MiMo-V2-Flash: High-Speed Agentic MoE Model
MiMo-V2-Flash, developed by XiaomiMiMo, is a Mixture-of-Experts (MoE) language model featuring 309B total parameters and 15B active parameters. It is engineered for high-speed reasoning and agentic workflows, balancing long-context modeling with inference efficiency.
Key Innovations & Capabilities
- Hybrid Attention Architecture: Combines Sliding Window Attention (SWA) and Global Attention (GA) with an aggressive 128-token window and learnable attention sink bias, reducing KV-cache storage by nearly 6x while supporting up to 256k context length.
- Multi-Token Prediction (MTP): A lightweight 0.33B parameter module that triples output speed during inference and accelerates RL training rollouts.
- Efficient Pre-Training: Trained on 27T tokens using FP8 mixed precision and a native 32k sequence length.

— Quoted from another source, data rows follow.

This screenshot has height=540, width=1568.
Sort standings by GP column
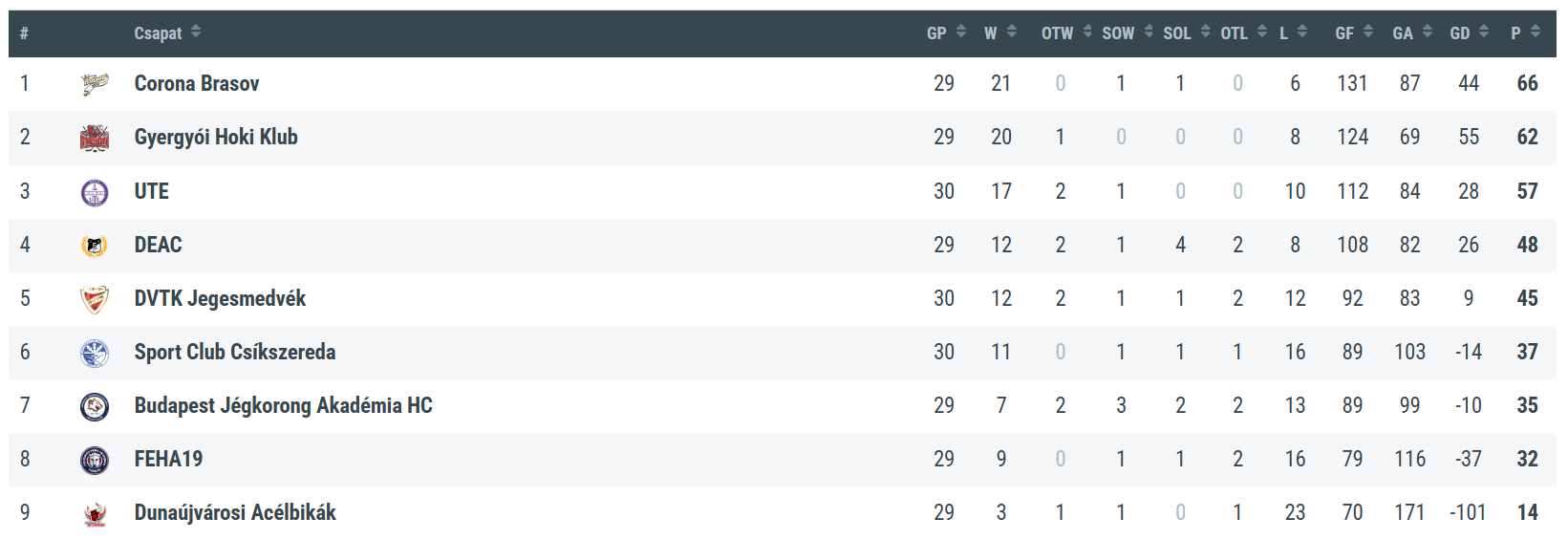946,33
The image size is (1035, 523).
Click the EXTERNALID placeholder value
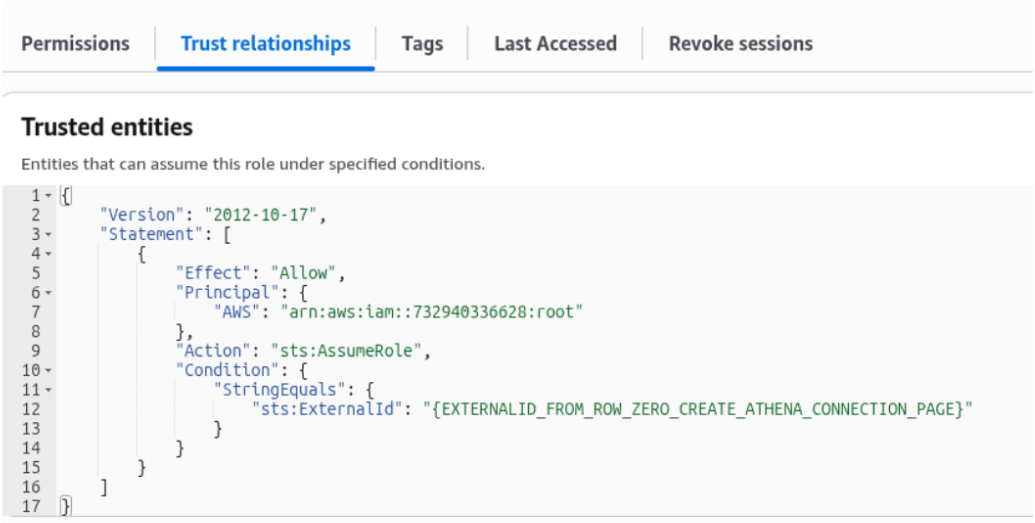[696, 410]
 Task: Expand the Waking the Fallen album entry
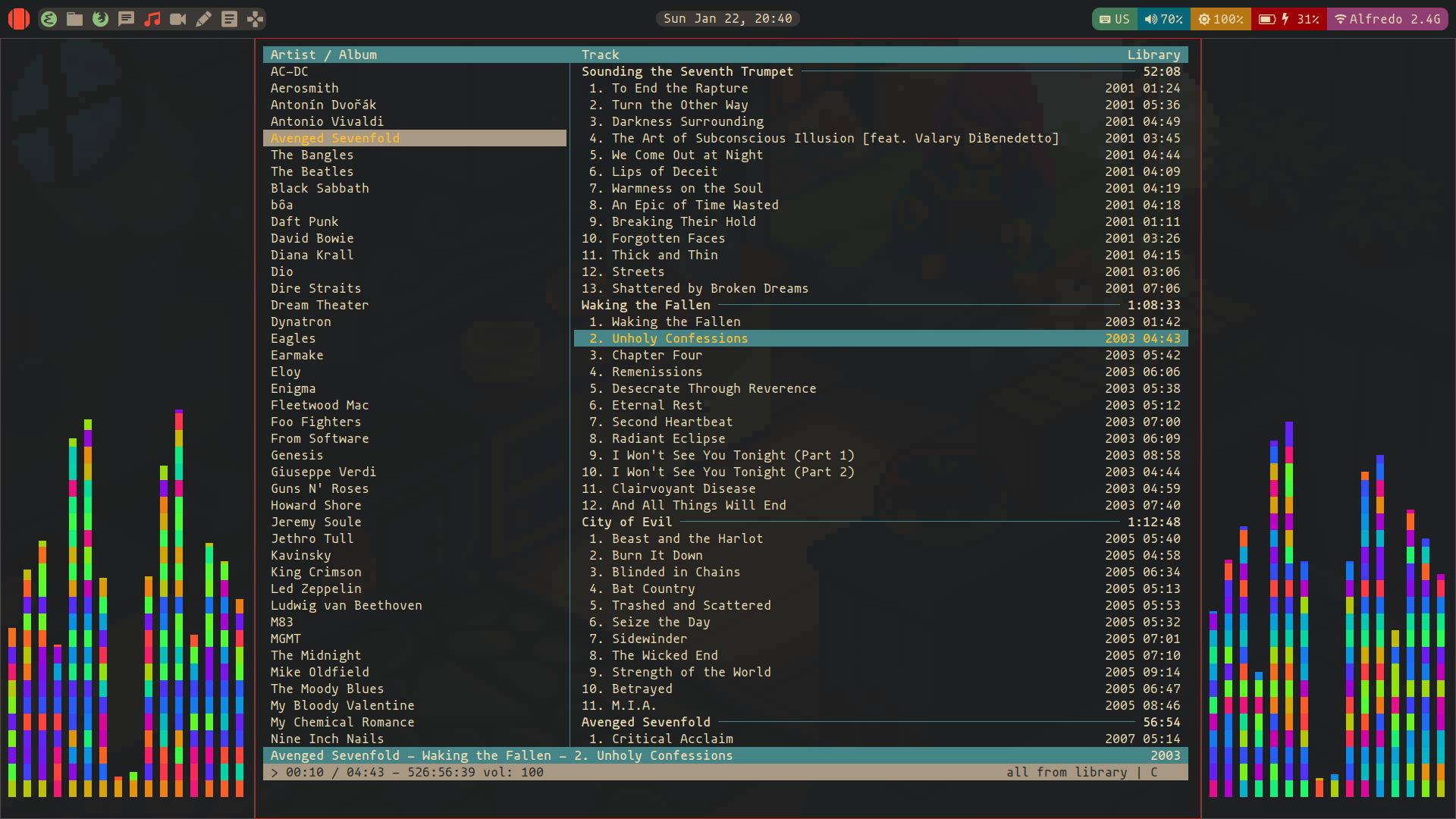647,304
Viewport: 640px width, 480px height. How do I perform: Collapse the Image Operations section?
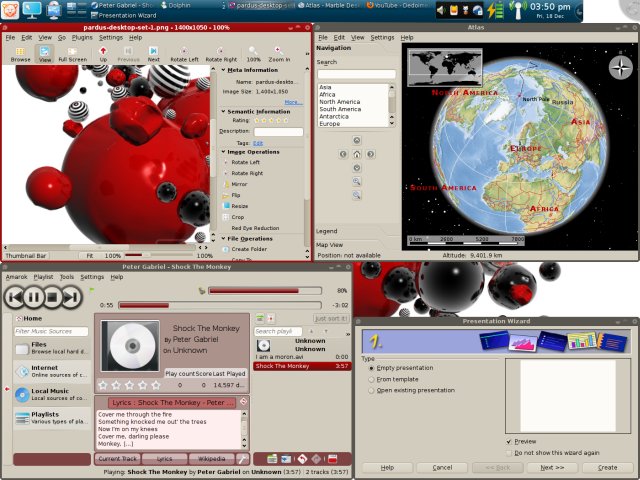224,152
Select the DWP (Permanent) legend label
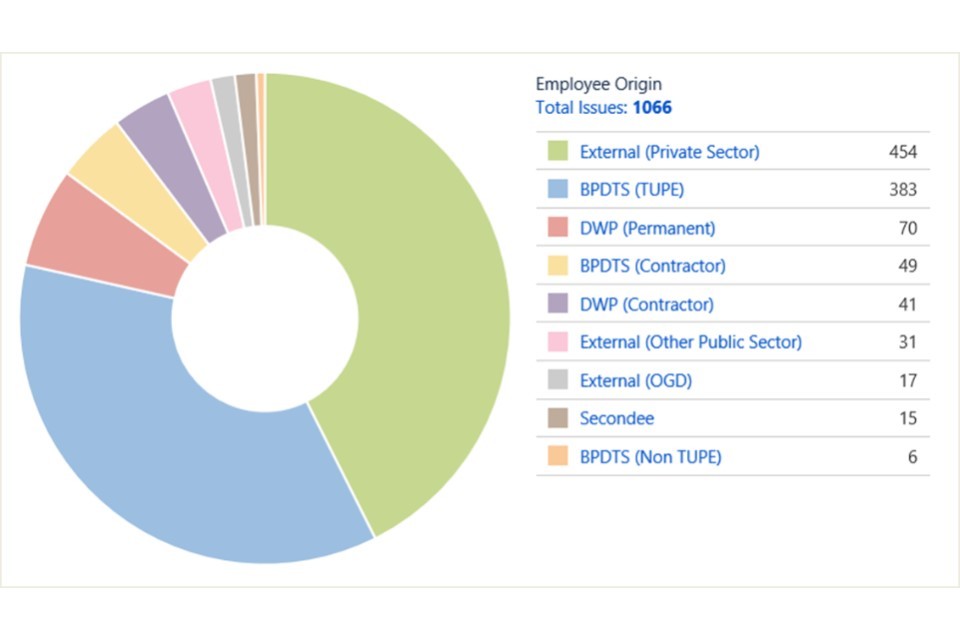The height and width of the screenshot is (640, 960). pyautogui.click(x=647, y=228)
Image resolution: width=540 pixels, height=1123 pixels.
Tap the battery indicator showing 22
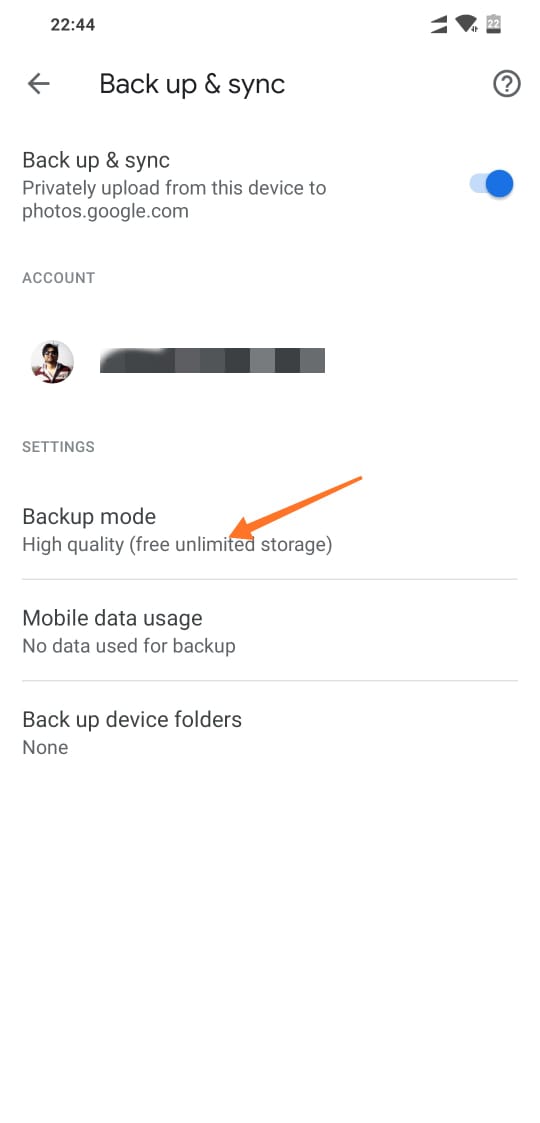493,24
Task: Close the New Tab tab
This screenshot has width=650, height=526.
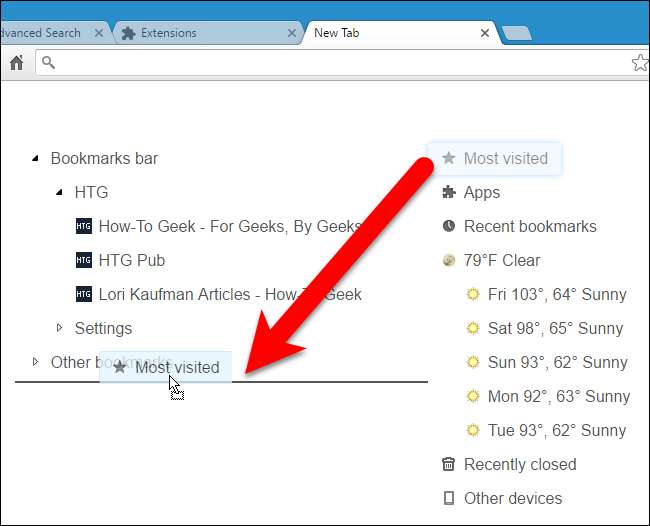Action: (x=485, y=33)
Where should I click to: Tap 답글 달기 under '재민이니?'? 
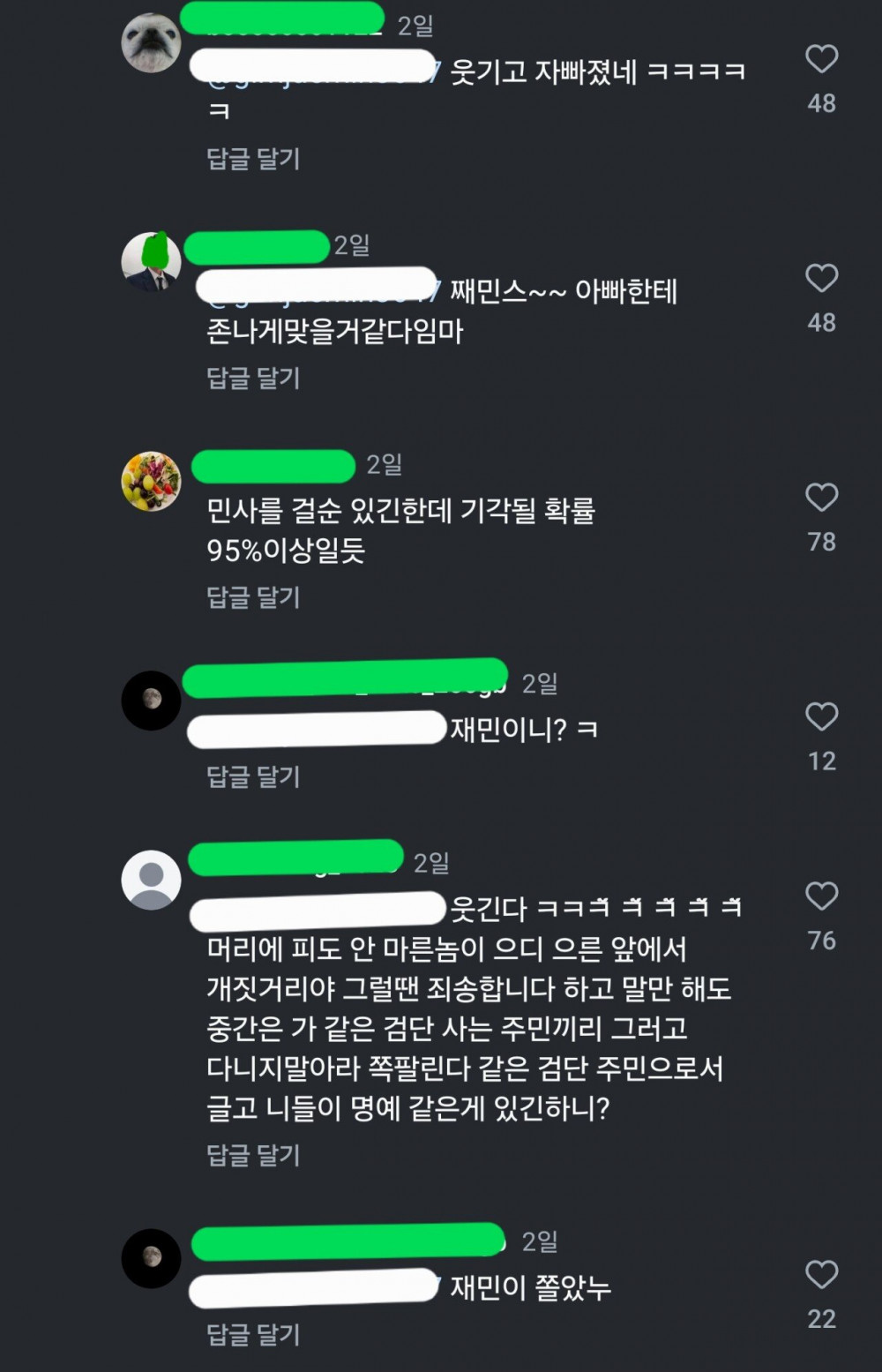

- Advanced Post-Training: Utilizes Multi-Teacher On-Policy Distillation (MOPD) and large-scale agentic Reinforcement Learning (RL) on massive code agent environments (100,000+ tasks) and multimodal verifiers for web development.
Performance Highlights
The model demonstrates strong performance across various benchmarks, often surpassing models with larger active parameter counts. Notably, it achieves superior results in:
- Reasoning: High scores on MMLU-Pro, GPQA-Diamond, and AIME 2025.
- Code Agent: Achieves 73.4% on SWE-Bench Verified and strong results on Terminal-Bench, indicating robust capabilities for automated code tasks.
- Long Context: Maintains high accuracy up to 256k context length, with 96.7% on NIAH-Multi at 256K.
Recommended Use Cases
- Agentic Workflows: Ideal for tasks requiring complex reasoning, tool use, and automated problem-solving, particularly in code generation and web development.
- High-Throughput Applications: Its MTP module and efficient architecture make it suitable for scenarios demanding fast inference and high output speeds.
- Long-Context Understanding: Excellent for processing and generating content over very long documents or conversations.